A cybersecurity company is defending its decision to withhold notifying Palo Alto Networks of two serious vulnerabilities in a VPN product for months.
The incident came to light last week when Randori, a Denver-based red-team-as-a-service provider, published a report on how it found two vulnerabilities in firewalls using older versions of Palo Alto Network’s GlobalProtect Portal VPN.
Chained together they leverage a memory corruption vulnerability that enables an unauthenticated network-based attacker to disrupt system processes and potentially execute arbitrary code with root privileges. An attacker must have network access to the GlobalProtect interface to exploit this issue.
As is common, companies reveal some details of how they found bugs after the vendor has released a patch. In this case, Palo Alto released patches on Wednesday. The vulnerabilities are rated critical and the patch should be installed immediately on installations using PAN-OS 8.1.17 and lower. The current version of the operating system is 10.1.
However, tech reporters quickly noticed that according to Randori’s timeline, a buffer overflow vulnerability discovered Nov. 19, 2020 wasn’t disclosed to Palo Alto Networks until September 22nd of this year. An HTTP smuggling vulnerability discovered Nov. 20, 2020 wasn’t disclosed to the manufacturer until October 11th — 12 months later.
In between, Randori began what it called “authorized use” of the vulnerability chain as part of its platform used by customers. “When we say authorized, we mean our customers authorized us to use to 0day in the red team engagement,” a Randori spokesperson explained.
Asked by ITWorldCanada.com why there was a delay, Alicia diVittorio, Randori’s marketing and communications strategist, said in an email that, “when the capability is no longer of utility to our customers, our internal policy triggers a disclosure. In the interim, we actively balance the risks associated, and take these responsibilities very seriously.”
However, she did add that, “We intend to make our process more transparent in the future.”
“We weighed a lot of factors when determining disclosure to minimize industry harm. Factors include, but are not limited to, analysis of the software, patch status, versioning issues, existing remediation strategies, and more. For example, in this case— a minor release within a major version of software— we knew remedies already existed being recommended by the vendor. This factored into our decision. We were aware of the nuance in regards to the PAN update, and it (along with other metrics) factored into our weighing of the risks associated.
“The status of our customer engagements factors in as well,” she said. “There is a period of time we maintain a capability, for the benefit of delivering a real-world experience to strengthen our customers’ security programs. Our aim is to use one bug against many to build resilience of entire systems, not just one piece of software. We have an obligation to service all of our customers with our work, and of course, we’re tracking external factors simultaneously.”

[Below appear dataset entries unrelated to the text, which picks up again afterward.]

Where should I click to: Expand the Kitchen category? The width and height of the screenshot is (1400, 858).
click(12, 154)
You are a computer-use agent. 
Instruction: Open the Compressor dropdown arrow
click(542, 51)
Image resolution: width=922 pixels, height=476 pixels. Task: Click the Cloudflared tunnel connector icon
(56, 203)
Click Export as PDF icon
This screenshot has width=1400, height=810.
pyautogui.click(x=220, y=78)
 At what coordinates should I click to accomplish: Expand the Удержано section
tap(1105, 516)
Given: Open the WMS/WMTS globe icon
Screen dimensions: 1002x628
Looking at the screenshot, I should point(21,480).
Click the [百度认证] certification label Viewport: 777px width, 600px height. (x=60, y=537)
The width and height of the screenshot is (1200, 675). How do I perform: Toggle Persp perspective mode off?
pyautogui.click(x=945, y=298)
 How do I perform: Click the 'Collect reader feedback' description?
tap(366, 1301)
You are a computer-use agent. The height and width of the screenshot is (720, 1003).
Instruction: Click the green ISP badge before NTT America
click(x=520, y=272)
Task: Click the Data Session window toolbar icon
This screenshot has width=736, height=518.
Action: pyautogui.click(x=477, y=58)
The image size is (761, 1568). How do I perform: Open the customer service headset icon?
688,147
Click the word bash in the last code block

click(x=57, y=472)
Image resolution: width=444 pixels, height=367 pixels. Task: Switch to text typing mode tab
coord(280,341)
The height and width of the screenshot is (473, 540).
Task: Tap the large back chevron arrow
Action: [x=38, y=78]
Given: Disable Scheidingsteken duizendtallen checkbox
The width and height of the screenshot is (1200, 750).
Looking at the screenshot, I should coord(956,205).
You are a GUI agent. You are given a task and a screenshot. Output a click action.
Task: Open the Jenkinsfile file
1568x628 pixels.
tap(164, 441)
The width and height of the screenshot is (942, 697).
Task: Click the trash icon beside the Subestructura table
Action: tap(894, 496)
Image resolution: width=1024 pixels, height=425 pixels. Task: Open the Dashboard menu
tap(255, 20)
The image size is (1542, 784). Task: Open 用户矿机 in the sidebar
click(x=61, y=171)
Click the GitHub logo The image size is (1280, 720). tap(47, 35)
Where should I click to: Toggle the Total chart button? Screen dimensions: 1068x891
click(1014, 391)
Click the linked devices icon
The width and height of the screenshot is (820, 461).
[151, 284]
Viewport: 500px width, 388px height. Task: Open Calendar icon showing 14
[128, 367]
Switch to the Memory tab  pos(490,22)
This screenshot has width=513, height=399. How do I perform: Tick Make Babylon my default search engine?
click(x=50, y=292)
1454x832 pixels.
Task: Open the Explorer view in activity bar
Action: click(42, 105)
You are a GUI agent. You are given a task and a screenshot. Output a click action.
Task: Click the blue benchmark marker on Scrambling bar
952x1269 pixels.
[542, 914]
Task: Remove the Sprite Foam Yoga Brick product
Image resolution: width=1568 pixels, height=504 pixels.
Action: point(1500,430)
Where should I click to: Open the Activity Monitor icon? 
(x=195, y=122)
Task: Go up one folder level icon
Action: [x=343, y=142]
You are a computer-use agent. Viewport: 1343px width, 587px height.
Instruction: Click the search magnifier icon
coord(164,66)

For its part, Palo Alto Networks issued this statement to ITWorldCanada.com: “The security of our customers is our top priority. The security advisory [we] released addresses a vulnerability that only affects old versions of PAN-OS (8.1.16 and earlier). We took immediate steps to implement mitigations for firewalls running older versions. As outlined in the security advisory, we are not aware of any malicious attempts to exploit the vulnerability. We strongly encourage following best practices to keep systems updated and thank the researchers for alerting us and sharing their findings.”
Randori’s delay in reporting the flaws is especially disturbing because the vulnerabilities are critical: Palo Alto Network assigned them a CVSS score of 9.8. They could have been exploited for months before Palo Alto Networks became aware of them and issued the patch.